**Required action**
Lines of the records that hold the word "Odyssey" are to be counted; give the number and nothing more.

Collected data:

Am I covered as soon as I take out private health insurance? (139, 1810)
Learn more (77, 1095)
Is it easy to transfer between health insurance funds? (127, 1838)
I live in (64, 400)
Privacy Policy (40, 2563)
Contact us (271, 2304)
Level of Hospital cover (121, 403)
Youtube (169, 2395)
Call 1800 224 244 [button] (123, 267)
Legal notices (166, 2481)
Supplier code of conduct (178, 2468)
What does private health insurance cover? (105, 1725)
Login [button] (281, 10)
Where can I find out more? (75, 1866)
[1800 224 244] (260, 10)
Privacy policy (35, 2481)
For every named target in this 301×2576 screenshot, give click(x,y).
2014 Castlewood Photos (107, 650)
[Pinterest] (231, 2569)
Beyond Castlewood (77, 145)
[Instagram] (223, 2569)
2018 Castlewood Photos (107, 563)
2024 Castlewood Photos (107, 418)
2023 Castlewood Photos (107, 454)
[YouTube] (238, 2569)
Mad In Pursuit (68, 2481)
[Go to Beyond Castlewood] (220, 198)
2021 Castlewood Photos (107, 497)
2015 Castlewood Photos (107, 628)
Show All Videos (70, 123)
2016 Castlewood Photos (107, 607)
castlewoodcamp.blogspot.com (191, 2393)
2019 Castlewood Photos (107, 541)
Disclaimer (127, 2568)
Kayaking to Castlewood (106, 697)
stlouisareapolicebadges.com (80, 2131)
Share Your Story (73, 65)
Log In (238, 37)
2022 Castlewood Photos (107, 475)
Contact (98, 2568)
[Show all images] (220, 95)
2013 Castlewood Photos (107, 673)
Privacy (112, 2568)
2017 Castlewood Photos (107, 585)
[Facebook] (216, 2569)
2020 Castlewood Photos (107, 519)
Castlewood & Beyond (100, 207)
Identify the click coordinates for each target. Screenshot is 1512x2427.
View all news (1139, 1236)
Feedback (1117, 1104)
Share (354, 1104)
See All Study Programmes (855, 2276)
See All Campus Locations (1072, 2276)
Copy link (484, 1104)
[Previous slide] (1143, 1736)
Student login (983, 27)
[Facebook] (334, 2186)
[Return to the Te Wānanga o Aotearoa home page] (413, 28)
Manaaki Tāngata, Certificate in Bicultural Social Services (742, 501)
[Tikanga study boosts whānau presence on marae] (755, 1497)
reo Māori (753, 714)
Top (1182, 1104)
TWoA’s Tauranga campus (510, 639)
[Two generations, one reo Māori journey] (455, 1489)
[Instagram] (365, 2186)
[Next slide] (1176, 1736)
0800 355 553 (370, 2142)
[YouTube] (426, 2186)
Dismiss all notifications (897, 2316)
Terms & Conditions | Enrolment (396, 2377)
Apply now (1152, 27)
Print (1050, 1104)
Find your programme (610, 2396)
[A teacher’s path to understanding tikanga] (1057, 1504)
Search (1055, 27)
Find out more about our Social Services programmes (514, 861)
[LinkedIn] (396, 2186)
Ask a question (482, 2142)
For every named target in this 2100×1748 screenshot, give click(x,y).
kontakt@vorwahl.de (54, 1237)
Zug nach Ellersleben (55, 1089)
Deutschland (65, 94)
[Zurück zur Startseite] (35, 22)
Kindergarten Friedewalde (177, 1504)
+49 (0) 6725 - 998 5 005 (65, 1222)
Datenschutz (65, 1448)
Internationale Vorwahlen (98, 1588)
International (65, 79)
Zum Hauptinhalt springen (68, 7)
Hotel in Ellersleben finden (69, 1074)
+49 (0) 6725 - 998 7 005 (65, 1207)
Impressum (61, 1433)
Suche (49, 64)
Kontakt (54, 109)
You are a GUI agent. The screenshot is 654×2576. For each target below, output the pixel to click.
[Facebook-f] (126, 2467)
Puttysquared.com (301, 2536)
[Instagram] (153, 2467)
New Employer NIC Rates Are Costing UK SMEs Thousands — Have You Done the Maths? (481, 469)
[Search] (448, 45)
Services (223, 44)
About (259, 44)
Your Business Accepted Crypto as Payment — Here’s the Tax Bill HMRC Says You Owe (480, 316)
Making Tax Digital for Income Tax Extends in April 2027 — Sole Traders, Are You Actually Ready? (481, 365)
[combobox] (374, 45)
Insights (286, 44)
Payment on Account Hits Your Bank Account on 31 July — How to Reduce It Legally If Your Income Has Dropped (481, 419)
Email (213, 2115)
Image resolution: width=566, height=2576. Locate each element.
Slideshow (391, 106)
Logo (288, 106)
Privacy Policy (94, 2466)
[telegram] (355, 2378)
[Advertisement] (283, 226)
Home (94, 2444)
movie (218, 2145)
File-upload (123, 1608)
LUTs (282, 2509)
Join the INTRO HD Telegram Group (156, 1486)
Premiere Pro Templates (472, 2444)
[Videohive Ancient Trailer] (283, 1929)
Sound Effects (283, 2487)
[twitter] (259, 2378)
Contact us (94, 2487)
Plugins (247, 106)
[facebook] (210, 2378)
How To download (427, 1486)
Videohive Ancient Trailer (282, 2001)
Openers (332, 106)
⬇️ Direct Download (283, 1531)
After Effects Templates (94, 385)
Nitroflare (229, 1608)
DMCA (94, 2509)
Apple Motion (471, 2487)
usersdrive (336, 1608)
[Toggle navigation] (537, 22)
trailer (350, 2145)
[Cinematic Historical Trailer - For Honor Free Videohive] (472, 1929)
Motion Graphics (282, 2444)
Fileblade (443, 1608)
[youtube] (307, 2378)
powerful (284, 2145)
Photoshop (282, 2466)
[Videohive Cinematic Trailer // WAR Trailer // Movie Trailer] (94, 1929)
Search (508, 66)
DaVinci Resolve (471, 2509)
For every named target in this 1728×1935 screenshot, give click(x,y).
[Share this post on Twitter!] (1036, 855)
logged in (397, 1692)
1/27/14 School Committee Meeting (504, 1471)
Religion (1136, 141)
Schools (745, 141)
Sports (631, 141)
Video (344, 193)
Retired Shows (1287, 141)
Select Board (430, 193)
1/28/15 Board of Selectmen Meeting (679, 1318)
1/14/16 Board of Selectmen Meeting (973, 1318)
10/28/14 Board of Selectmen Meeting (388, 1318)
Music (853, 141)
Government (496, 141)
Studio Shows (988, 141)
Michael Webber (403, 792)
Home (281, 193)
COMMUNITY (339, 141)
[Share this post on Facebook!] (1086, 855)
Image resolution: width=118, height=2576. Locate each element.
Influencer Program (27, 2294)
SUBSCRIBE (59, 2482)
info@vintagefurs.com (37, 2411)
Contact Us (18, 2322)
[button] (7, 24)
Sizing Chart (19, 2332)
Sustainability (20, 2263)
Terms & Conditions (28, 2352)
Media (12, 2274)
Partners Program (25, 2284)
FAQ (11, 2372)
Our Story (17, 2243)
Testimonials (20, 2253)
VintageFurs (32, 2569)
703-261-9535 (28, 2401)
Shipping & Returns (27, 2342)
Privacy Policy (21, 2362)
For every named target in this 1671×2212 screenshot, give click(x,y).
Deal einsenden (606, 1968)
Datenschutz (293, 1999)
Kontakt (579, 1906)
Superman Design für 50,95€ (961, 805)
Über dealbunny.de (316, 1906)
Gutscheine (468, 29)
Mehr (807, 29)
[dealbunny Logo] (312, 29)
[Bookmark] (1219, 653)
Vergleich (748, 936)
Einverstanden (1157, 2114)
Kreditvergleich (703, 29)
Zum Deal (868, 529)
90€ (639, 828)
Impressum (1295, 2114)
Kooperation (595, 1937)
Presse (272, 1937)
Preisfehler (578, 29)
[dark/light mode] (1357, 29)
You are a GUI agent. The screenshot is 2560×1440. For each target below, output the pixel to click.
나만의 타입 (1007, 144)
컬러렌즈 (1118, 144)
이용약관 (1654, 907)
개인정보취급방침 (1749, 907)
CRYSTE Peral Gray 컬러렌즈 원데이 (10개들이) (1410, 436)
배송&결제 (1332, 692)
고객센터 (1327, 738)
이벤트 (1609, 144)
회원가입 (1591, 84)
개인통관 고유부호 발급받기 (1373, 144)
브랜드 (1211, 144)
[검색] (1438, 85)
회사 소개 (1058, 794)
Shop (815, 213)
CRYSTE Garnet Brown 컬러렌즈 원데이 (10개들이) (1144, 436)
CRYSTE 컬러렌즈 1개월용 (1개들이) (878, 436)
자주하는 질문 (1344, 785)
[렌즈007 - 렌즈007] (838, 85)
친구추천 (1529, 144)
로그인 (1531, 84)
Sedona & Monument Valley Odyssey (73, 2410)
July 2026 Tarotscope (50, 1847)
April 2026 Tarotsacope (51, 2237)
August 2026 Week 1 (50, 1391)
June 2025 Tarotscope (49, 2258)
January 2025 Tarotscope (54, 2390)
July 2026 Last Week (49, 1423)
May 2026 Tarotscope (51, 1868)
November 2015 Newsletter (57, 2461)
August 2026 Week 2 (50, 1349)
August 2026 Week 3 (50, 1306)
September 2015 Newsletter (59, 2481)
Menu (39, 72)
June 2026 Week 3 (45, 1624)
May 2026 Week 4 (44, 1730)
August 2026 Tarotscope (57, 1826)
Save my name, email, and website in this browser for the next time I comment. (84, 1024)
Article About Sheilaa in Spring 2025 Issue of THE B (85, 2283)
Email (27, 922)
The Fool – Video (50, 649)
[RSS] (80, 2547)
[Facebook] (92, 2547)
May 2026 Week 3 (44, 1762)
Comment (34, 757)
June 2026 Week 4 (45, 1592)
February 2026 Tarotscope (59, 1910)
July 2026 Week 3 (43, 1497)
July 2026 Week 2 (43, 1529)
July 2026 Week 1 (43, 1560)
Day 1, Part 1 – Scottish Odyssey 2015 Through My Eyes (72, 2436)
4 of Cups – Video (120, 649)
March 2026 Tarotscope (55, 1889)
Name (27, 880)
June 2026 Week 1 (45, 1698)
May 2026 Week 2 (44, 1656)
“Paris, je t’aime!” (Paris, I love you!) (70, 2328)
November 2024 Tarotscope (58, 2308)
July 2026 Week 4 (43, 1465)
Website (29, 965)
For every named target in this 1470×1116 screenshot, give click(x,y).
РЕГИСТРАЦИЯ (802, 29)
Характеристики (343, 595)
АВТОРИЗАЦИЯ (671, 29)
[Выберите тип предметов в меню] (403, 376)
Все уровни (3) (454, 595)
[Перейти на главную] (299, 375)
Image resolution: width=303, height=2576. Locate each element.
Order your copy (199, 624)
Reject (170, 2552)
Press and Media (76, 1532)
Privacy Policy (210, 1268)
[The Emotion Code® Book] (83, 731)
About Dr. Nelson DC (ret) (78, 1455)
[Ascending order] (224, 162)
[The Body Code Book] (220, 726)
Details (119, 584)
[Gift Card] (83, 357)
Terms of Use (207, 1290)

**Task response**
2